For details on configuring group provisioning to AD, see Configure provisioning Microsoft Entra ID to Active Directory.

Verify the attribute is set on the group

Use ADSI Edit on a domain controller to confirm that the policy is applied to the on-premises group:

  1. Open ADSI Edit.

  2. Select View > Advanced Features.

  3. Navigate to the group, then open Properties.

  4. Confirm that the msDS-ObjectSoa property is set on the group.

    Screenshot of an Active Directory group's Attribute Editor tab in ADSI Edit, showing the msDS-ObjectSoa attribute set.

Switch between Enforced and Audit modes

To change the mode, run Set-CloudSyncSOAPolicy.ps1 again with the new value for -EnforcementMode:

.\Set-CloudSyncSOAPolicy.ps1 -EnforcementMode Audit -Credential (Get-Credential -Message "Enter Domain Admin credentials (format: DOMAIN\Username)")

Add a break-glass account

You can add the SID of an additional authorized user to the policy so that the user can make changes to enforced groups on-premises.

  1. Open ADSI Edit.

  2. Navigate to CN=SOA-Policies > CN=CloudSyncSOAPolicy.

  3. Open the Attribute Editor.

  4. Edit the msDS-Settings attribute and add the SID of the break-glass account.

    Screenshot of ADSI Edit showing the msDS-Settings attribute under CN=SOA-Policies being edited in the Multi-valued String Editor with a SID value.

View enforcement events in the event log

To see audit events for unauthorized changes:

  1. Set the Security Diagnostics value to 1 in the registry. For more information, see AD and LDS diagnostic event logging.
  2. Open Event Viewer and view the Directory Services event log.

Troubleshoot the enforcement policy

If AD group enforcement doesn't behave as expected (for example, on-premises changes that should be blocked are still processed), use the Check-CloudSyncSOAPolicy.ps1 script to confirm that AD group enforcement is enabled on the domain controller.

  1. Download the Check-CloudSyncSOAPolicy.ps1 script from the AzureAD/EntraIDGovernance repo on GitHub.
  2. Sign in to the domain controller you want to validate.
  3. Open PowerShell as an administrator.
  4. Change directory to the folder that contains the script.
  5. Run the script. It reports whether the AD group enforcement policy is enabled on that domain controller.

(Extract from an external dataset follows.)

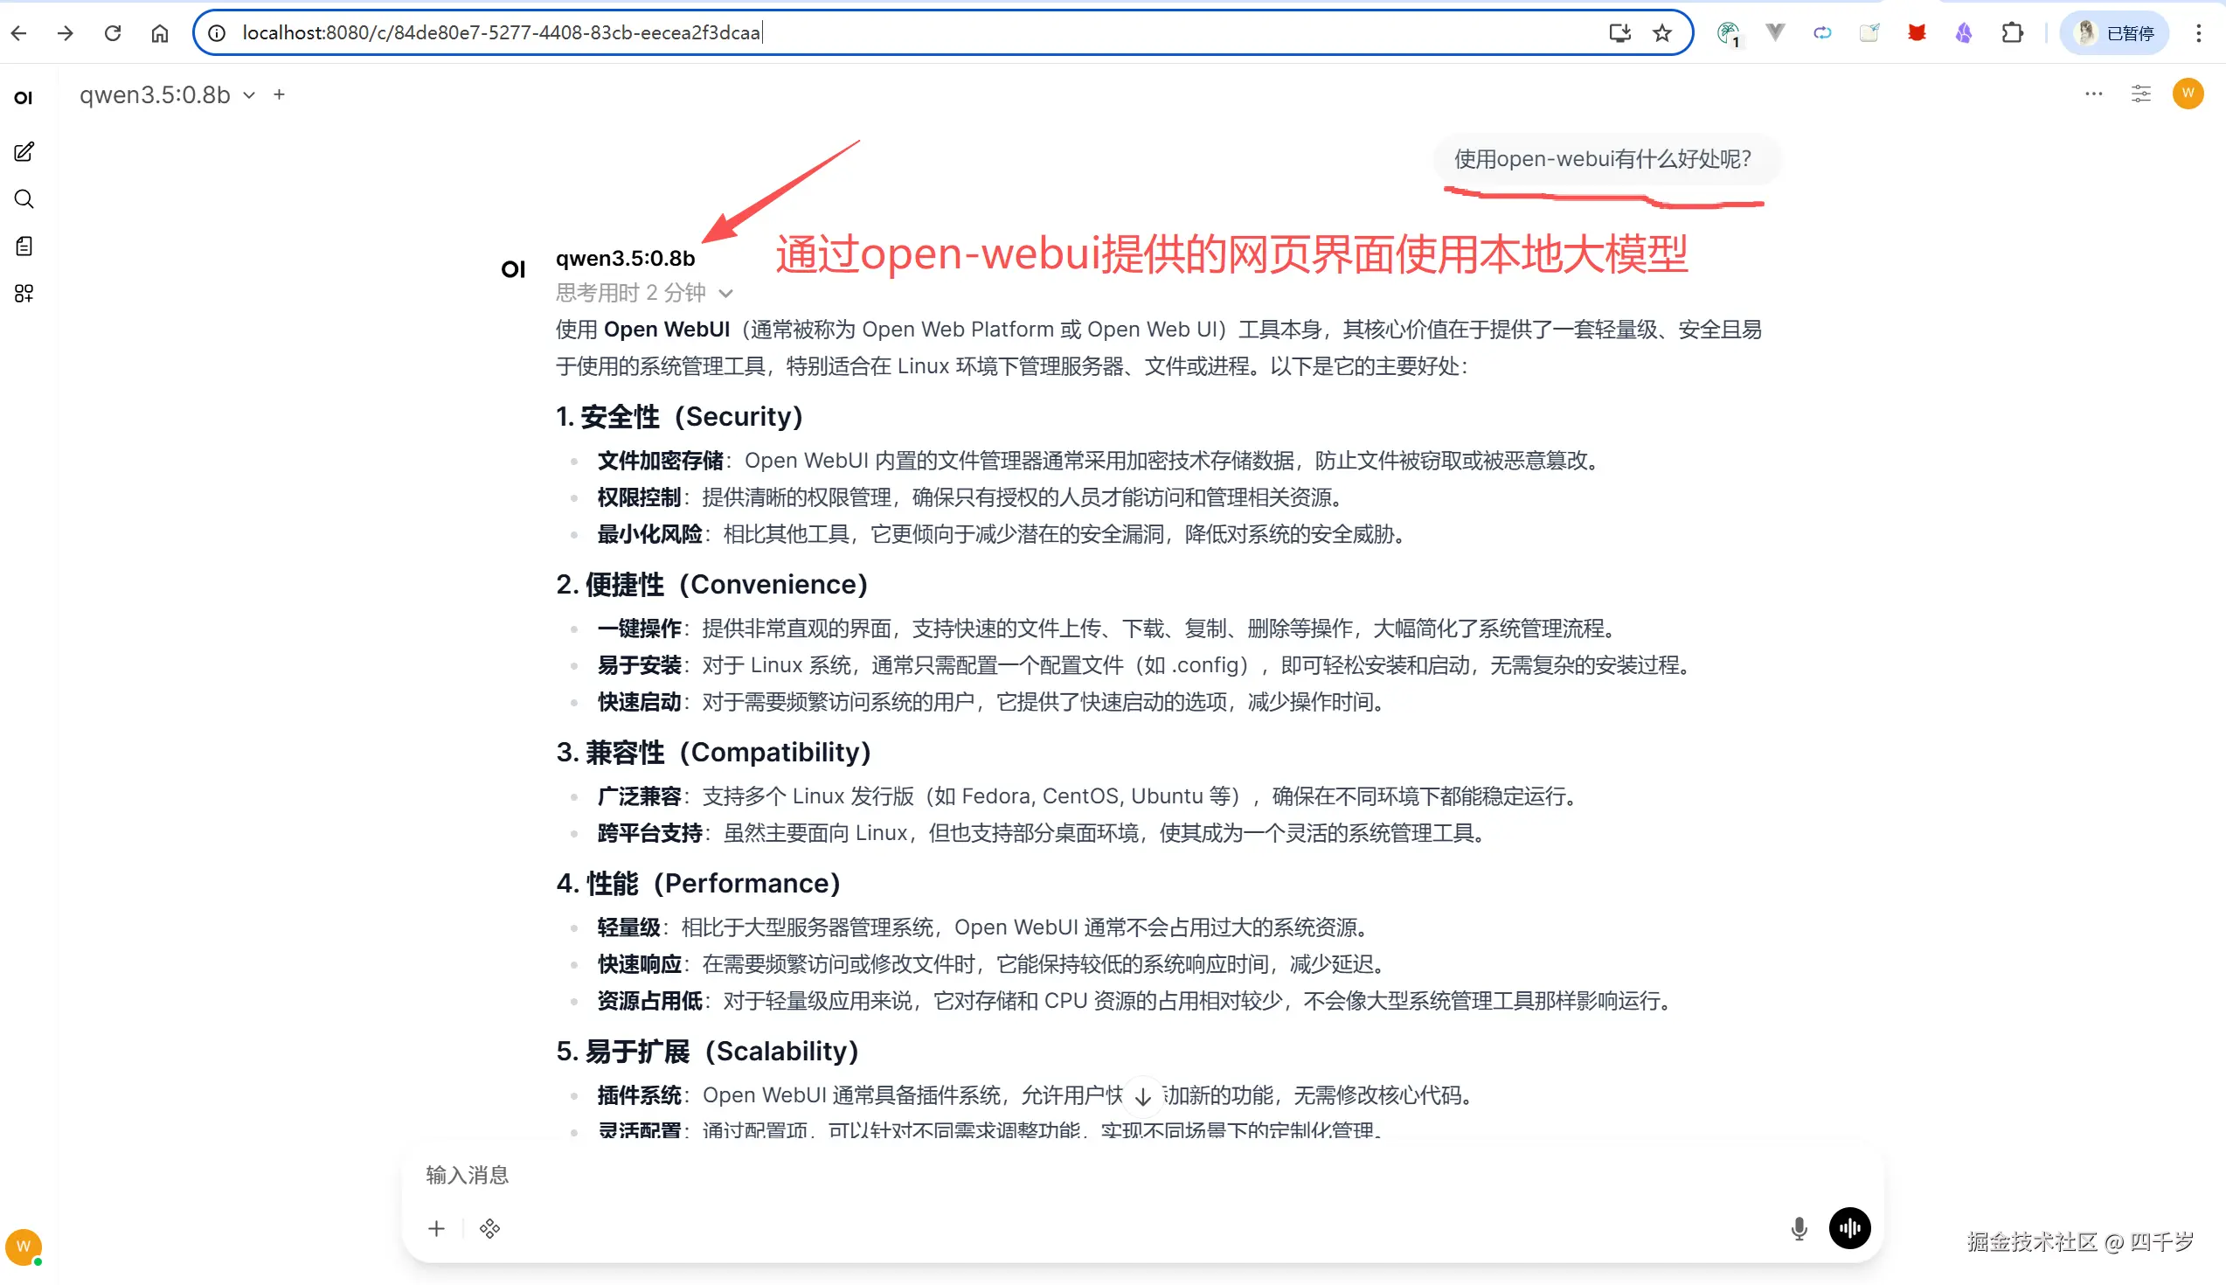Install Open WebUI via the address bar icon

1620,33
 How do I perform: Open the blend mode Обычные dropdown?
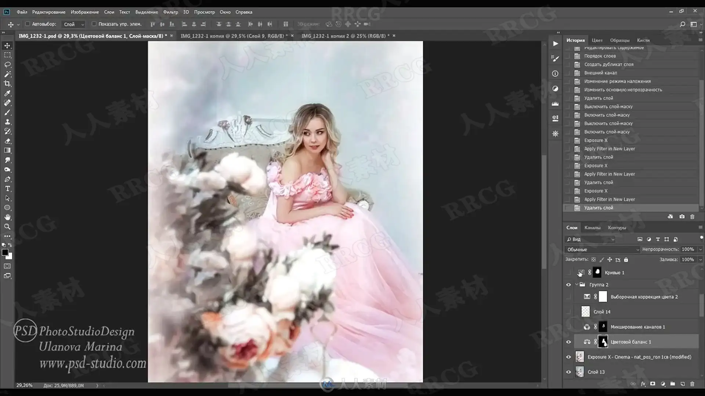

If the script reports the policy isn't enabled, verify that:

  • The latest cumulative Windows Server update is installed on the domain controller, or that you're running a Windows Server Insider Preview build.
  • The matching Group Policy MSI is installed on the domain controller and the machine was restarted afterward.
  • The SOA-Policies container exists under CN=System,DC=<your domain>.

Test the policy

Use these example test cases to validate the configuration:

  • Update the membership of an enforced group locally on-premises with an unauthorized account. The change should be blocked.
  • Switch the policy to Audit and repeat the test. The change is allowed, and an event appears in the Directory Services event log.
  • Add a SID to SOA-Policies as a break-glass account, and attempt to make an update with the break-glass account.
  • Try to identify a way to circumvent or break the policy and update a group on-premises.

Known behavior and limitations in this preview

  • Only group objects are supported in this preview. While the AD enforcement functionality can be applied to both groups and users, user provisioning to AD through the provisioning agent isn't yet supported.
  • Converting the source of authority of a group in Microsoft Entra doesn't automatically lock down the group in AD. You must complete the configuration in this article to mark a group as locked down through group provisioning to AD.
  • Currently, Enforcement doesn't prevent deletions.
  • Existing limitations of group provisioning to AD continue to apply during this preview.
  • A change made on a locked-down object is processed if it occurs on a domain controller where AD group enforcement isn't enabled. For full lockdown, enable the feature on every domain controller by using either the cumulative Windows Server update plus the Group Policy MSI, or a Windows Server Insider Preview build.